YOUR TASK
Every entry must come back exactly as it was written.

• • • •

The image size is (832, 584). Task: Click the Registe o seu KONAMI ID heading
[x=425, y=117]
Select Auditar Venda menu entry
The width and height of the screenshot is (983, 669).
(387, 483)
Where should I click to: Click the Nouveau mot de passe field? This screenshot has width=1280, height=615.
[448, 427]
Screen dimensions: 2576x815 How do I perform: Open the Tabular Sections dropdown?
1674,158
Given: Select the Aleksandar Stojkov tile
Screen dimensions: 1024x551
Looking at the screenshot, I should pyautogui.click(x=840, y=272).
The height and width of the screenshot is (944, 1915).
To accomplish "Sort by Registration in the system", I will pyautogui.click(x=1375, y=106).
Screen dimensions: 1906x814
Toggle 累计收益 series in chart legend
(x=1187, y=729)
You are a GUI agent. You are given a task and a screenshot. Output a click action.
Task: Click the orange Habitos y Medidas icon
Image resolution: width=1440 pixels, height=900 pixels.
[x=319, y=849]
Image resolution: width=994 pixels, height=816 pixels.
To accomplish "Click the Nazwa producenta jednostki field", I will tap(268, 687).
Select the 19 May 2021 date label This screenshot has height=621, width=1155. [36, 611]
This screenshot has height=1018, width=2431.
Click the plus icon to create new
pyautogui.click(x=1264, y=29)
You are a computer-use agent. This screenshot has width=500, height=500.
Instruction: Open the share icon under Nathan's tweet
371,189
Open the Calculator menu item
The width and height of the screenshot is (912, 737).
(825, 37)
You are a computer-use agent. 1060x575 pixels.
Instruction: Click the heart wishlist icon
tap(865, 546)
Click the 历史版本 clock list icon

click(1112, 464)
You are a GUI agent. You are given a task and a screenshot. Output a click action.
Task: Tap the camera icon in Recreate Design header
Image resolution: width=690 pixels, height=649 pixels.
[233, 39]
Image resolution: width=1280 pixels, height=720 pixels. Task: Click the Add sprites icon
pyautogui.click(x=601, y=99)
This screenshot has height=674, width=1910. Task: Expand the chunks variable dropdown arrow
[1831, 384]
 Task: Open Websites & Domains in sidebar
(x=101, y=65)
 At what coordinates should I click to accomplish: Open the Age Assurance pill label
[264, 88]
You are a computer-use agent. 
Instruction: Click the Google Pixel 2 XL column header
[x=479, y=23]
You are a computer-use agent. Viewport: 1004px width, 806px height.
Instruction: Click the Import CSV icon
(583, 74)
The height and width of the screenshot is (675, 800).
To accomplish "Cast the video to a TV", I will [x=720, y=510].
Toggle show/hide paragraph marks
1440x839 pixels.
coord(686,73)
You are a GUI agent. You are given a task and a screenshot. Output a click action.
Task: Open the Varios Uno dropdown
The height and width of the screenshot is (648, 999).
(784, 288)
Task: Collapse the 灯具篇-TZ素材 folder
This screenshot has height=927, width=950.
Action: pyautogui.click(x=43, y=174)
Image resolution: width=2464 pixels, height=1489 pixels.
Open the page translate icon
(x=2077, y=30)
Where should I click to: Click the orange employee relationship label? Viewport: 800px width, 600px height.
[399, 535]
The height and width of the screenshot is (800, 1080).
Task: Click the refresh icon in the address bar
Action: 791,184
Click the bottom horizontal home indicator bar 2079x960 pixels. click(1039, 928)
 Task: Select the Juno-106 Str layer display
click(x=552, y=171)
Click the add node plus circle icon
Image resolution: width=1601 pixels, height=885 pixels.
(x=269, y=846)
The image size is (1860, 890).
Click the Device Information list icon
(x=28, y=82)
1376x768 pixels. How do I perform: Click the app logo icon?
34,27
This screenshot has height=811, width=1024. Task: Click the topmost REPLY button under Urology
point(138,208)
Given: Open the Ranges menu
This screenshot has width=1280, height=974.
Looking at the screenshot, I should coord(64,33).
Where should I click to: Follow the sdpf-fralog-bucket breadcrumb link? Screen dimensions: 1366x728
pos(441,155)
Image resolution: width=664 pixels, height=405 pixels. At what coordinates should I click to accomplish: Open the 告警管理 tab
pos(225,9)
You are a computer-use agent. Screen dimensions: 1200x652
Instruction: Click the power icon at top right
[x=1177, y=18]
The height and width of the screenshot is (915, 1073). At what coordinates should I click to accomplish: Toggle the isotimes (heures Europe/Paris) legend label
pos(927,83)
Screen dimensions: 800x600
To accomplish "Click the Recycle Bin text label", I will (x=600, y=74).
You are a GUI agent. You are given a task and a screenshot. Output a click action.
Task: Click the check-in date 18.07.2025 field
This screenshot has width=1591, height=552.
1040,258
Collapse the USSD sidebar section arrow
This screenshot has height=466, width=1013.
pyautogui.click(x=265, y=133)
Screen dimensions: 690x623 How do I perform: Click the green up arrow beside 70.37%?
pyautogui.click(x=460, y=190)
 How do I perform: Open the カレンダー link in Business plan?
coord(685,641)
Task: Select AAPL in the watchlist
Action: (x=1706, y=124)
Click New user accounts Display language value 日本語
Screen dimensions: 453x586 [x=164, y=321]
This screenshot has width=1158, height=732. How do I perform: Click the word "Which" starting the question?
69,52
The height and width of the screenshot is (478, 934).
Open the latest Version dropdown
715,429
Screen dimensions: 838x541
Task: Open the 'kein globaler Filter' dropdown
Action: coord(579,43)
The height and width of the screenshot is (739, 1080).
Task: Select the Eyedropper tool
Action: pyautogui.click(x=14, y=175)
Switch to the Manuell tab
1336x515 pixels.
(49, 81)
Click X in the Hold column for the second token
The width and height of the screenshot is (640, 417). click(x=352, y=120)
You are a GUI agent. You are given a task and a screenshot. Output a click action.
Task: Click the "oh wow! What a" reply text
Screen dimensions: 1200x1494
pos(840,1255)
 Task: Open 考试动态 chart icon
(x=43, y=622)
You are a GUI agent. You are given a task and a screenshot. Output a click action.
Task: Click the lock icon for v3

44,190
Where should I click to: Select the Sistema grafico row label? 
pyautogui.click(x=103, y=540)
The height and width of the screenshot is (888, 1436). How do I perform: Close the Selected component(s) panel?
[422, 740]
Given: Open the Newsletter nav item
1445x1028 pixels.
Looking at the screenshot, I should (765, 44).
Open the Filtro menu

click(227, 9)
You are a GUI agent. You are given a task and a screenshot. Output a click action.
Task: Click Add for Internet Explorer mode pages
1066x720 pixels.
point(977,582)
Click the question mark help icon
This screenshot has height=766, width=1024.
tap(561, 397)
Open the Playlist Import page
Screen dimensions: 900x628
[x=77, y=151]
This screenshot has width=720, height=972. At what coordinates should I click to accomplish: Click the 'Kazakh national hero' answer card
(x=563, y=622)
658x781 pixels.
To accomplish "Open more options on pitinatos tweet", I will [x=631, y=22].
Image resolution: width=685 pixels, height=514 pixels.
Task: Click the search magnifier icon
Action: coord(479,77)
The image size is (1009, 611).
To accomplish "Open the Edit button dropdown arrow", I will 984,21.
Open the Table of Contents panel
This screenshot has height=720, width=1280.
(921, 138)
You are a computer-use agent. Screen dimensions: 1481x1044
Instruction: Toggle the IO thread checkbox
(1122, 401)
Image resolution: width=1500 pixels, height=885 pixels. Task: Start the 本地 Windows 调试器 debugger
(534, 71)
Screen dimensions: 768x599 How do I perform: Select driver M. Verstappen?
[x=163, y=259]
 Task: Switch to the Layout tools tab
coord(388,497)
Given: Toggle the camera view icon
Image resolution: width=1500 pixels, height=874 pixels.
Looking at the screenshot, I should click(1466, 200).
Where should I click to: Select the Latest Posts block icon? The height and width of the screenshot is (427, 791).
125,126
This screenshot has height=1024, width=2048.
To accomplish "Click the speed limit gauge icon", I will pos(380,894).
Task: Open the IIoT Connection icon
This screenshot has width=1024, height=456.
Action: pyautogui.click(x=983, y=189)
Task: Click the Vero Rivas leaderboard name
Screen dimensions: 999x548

• • • •

RESPONSE TO THIS TASK
The image size is (832, 584). Task: Click the Registe o seu KONAMI ID heading
[x=425, y=117]
Select Auditar Venda menu entry
The width and height of the screenshot is (983, 669).
(387, 483)
Where should I click to: Click the Nouveau mot de passe field? This screenshot has width=1280, height=615.
[448, 427]
Screen dimensions: 2576x815 How do I perform: Open the Tabular Sections dropdown?
1674,158
Given: Select the Aleksandar Stojkov tile
Screen dimensions: 1024x551
Looking at the screenshot, I should pyautogui.click(x=840, y=272).
The height and width of the screenshot is (944, 1915).
To accomplish "Sort by Registration in the system", I will pyautogui.click(x=1375, y=106).
Screen dimensions: 1906x814
Toggle 累计收益 series in chart legend
(x=1187, y=729)
You are a GUI agent. You are given a task and a screenshot. Output a click action.
Task: Click the orange Habitos y Medidas icon
Image resolution: width=1440 pixels, height=900 pixels.
[x=319, y=849]
Image resolution: width=994 pixels, height=816 pixels.
To accomplish "Click the Nazwa producenta jednostki field", I will tap(268, 687).
Select the 19 May 2021 date label This screenshot has height=621, width=1155. [36, 611]
This screenshot has height=1018, width=2431.
Click the plus icon to create new
pyautogui.click(x=1264, y=29)
You are a computer-use agent. This screenshot has width=500, height=500.
Instruction: Open the share icon under Nathan's tweet
371,189
Open the Calculator menu item
The width and height of the screenshot is (912, 737).
(825, 37)
You are a computer-use agent. 1060x575 pixels.
Instruction: Click the heart wishlist icon
tap(865, 546)
Click the 历史版本 clock list icon

click(1112, 464)
You are a GUI agent. You are given a task and a screenshot. Output a click action.
Task: Tap the camera icon in Recreate Design header
Image resolution: width=690 pixels, height=649 pixels.
[233, 39]
Image resolution: width=1280 pixels, height=720 pixels. Task: Click the Add sprites icon
pyautogui.click(x=601, y=99)
This screenshot has height=674, width=1910. Task: Expand the chunks variable dropdown arrow
[1831, 384]
 Task: Open Websites & Domains in sidebar
(x=101, y=65)
 At what coordinates should I click to accomplish: Open the Age Assurance pill label
[264, 88]
You are a computer-use agent. 
Instruction: Click the Google Pixel 2 XL column header
[x=479, y=23]
You are a computer-use agent. Viewport: 1004px width, 806px height.
Instruction: Click the Import CSV icon
(583, 74)
The height and width of the screenshot is (675, 800).
To accomplish "Cast the video to a TV", I will [x=720, y=510].
Toggle show/hide paragraph marks
1440x839 pixels.
coord(686,73)
You are a GUI agent. You are given a task and a screenshot. Output a click action.
Task: Open the Varios Uno dropdown
The height and width of the screenshot is (648, 999).
(784, 288)
Task: Collapse the 灯具篇-TZ素材 folder
This screenshot has height=927, width=950.
Action: pyautogui.click(x=43, y=174)
Image resolution: width=2464 pixels, height=1489 pixels.
Open the page translate icon
(x=2077, y=30)
Where should I click to: Click the orange employee relationship label? Viewport: 800px width, 600px height.
[399, 535]
The height and width of the screenshot is (800, 1080).
Task: Click the refresh icon in the address bar
Action: 791,184
Click the bottom horizontal home indicator bar 2079x960 pixels. click(1039, 928)
 Task: Select the Juno-106 Str layer display
click(x=552, y=171)
Click the add node plus circle icon
Image resolution: width=1601 pixels, height=885 pixels.
(x=269, y=846)
The image size is (1860, 890).
Click the Device Information list icon
(x=28, y=82)
1376x768 pixels. How do I perform: Click the app logo icon?
34,27
This screenshot has height=811, width=1024. Task: Click the topmost REPLY button under Urology
point(138,208)
Given: Open the Ranges menu
This screenshot has width=1280, height=974.
Looking at the screenshot, I should coord(64,33).
Where should I click to: Follow the sdpf-fralog-bucket breadcrumb link? Screen dimensions: 1366x728
pos(441,155)
Image resolution: width=664 pixels, height=405 pixels. At what coordinates should I click to accomplish: Open the 告警管理 tab
pos(225,9)
You are a computer-use agent. Screen dimensions: 1200x652
Instruction: Click the power icon at top right
[x=1177, y=18]
The height and width of the screenshot is (915, 1073). At what coordinates should I click to accomplish: Toggle the isotimes (heures Europe/Paris) legend label
pos(927,83)
Screen dimensions: 800x600
To accomplish "Click the Recycle Bin text label", I will (x=600, y=74).
You are a GUI agent. You are given a task and a screenshot. Output a click action.
Task: Click the check-in date 18.07.2025 field
This screenshot has width=1591, height=552.
1040,258
Collapse the USSD sidebar section arrow
This screenshot has height=466, width=1013.
pyautogui.click(x=265, y=133)
Screen dimensions: 690x623 How do I perform: Click the green up arrow beside 70.37%?
pyautogui.click(x=460, y=190)
 How do I perform: Open the カレンダー link in Business plan?
coord(685,641)
Task: Select AAPL in the watchlist
Action: (x=1706, y=124)
Click New user accounts Display language value 日本語
Screen dimensions: 453x586 [x=164, y=321]
This screenshot has width=1158, height=732. How do I perform: Click the word "Which" starting the question?
69,52
The height and width of the screenshot is (478, 934).
Open the latest Version dropdown
715,429
Screen dimensions: 838x541
Task: Open the 'kein globaler Filter' dropdown
Action: coord(579,43)
The height and width of the screenshot is (739, 1080).
Task: Select the Eyedropper tool
Action: pyautogui.click(x=14, y=175)
Switch to the Manuell tab
1336x515 pixels.
(49, 81)
Click X in the Hold column for the second token
The width and height of the screenshot is (640, 417). click(x=352, y=120)
You are a GUI agent. You are given a task and a screenshot. Output a click action.
Task: Click the "oh wow! What a" reply text
Screen dimensions: 1200x1494
pos(840,1255)
 Task: Open 考试动态 chart icon
(x=43, y=622)
You are a GUI agent. You are given a task and a screenshot. Output a click action.
Task: Click the lock icon for v3

44,190
Where should I click to: Select the Sistema grafico row label? 
pyautogui.click(x=103, y=540)
The height and width of the screenshot is (888, 1436). How do I perform: Close the Selected component(s) panel?
[422, 740]
Given: Open the Newsletter nav item
1445x1028 pixels.
Looking at the screenshot, I should (765, 44).
Open the Filtro menu

click(227, 9)
You are a GUI agent. You are given a task and a screenshot. Output a click action.
Task: Click Add for Internet Explorer mode pages
1066x720 pixels.
point(977,582)
Click the question mark help icon
This screenshot has height=766, width=1024.
tap(561, 397)
Open the Playlist Import page
Screen dimensions: 900x628
[x=77, y=151]
This screenshot has width=720, height=972. At what coordinates should I click to accomplish: Click the 'Kazakh national hero' answer card
(x=563, y=622)
658x781 pixels.
To accomplish "Open more options on pitinatos tweet", I will [x=631, y=22].
Image resolution: width=685 pixels, height=514 pixels.
Task: Click the search magnifier icon
Action: coord(479,77)
The image size is (1009, 611).
To accomplish "Open the Edit button dropdown arrow", I will 984,21.
Open the Table of Contents panel
This screenshot has height=720, width=1280.
(921, 138)
You are a computer-use agent. Screen dimensions: 1481x1044
Instruction: Toggle the IO thread checkbox
(1122, 401)
Image resolution: width=1500 pixels, height=885 pixels. Task: Start the 本地 Windows 调试器 debugger
(534, 71)
Screen dimensions: 768x599 How do I perform: Select driver M. Verstappen?
[x=163, y=259]
 Task: Switch to the Layout tools tab
coord(388,497)
Given: Toggle the camera view icon
Image resolution: width=1500 pixels, height=874 pixels.
Looking at the screenshot, I should click(1466, 200).
Where should I click to: Select the Latest Posts block icon? The height and width of the screenshot is (427, 791).
125,126
This screenshot has height=1024, width=2048.
To accomplish "Click the speed limit gauge icon", I will pos(380,894).
Task: Open the IIoT Connection icon
This screenshot has width=1024, height=456.
Action: pyautogui.click(x=983, y=189)
Task: Click the Vero Rivas leaderboard name
Screen dimensions: 999x548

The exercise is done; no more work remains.